Collected data:
----

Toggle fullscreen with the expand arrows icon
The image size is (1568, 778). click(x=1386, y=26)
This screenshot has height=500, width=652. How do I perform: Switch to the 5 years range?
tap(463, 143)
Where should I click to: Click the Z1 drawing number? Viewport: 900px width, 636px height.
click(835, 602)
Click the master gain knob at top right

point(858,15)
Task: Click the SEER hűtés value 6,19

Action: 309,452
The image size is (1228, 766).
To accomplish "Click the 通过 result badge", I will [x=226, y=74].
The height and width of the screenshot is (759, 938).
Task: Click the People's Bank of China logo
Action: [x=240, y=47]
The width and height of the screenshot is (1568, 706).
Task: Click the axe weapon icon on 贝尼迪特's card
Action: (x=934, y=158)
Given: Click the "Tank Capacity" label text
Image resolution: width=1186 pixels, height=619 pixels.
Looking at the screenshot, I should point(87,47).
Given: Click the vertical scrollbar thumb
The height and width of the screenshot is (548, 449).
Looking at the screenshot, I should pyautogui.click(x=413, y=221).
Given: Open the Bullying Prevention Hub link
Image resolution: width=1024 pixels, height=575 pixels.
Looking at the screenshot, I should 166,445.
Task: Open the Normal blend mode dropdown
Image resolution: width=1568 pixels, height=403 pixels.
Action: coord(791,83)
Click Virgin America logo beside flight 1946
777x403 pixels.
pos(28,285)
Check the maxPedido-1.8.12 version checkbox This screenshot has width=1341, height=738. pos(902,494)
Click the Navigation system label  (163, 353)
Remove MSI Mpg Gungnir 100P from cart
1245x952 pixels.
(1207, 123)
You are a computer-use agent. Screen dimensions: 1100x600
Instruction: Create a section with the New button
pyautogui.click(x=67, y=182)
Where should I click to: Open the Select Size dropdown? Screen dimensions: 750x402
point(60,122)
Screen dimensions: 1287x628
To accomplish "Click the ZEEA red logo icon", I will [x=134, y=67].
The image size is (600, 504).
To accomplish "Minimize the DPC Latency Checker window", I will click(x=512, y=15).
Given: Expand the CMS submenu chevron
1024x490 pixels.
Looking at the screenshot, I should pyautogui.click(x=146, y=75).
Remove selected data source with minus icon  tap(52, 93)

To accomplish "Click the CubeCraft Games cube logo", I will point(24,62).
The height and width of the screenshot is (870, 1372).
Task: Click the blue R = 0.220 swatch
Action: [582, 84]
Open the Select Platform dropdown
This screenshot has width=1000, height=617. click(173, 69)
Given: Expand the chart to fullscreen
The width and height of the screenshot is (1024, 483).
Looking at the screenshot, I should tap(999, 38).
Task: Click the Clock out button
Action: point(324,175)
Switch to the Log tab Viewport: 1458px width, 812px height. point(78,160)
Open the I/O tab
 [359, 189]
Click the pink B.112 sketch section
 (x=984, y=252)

----

Up to and including the line with "The image size is (1228, 766).", output every line of the records above exactly, starting from the first; output nothing else.

Toggle fullscreen with the expand arrows icon
The image size is (1568, 778). click(x=1386, y=26)
This screenshot has height=500, width=652. How do I perform: Switch to the 5 years range?
tap(463, 143)
Where should I click to: Click the Z1 drawing number? Viewport: 900px width, 636px height.
click(835, 602)
Click the master gain knob at top right

point(858,15)
Task: Click the SEER hűtés value 6,19

Action: 309,452
The image size is (1228, 766).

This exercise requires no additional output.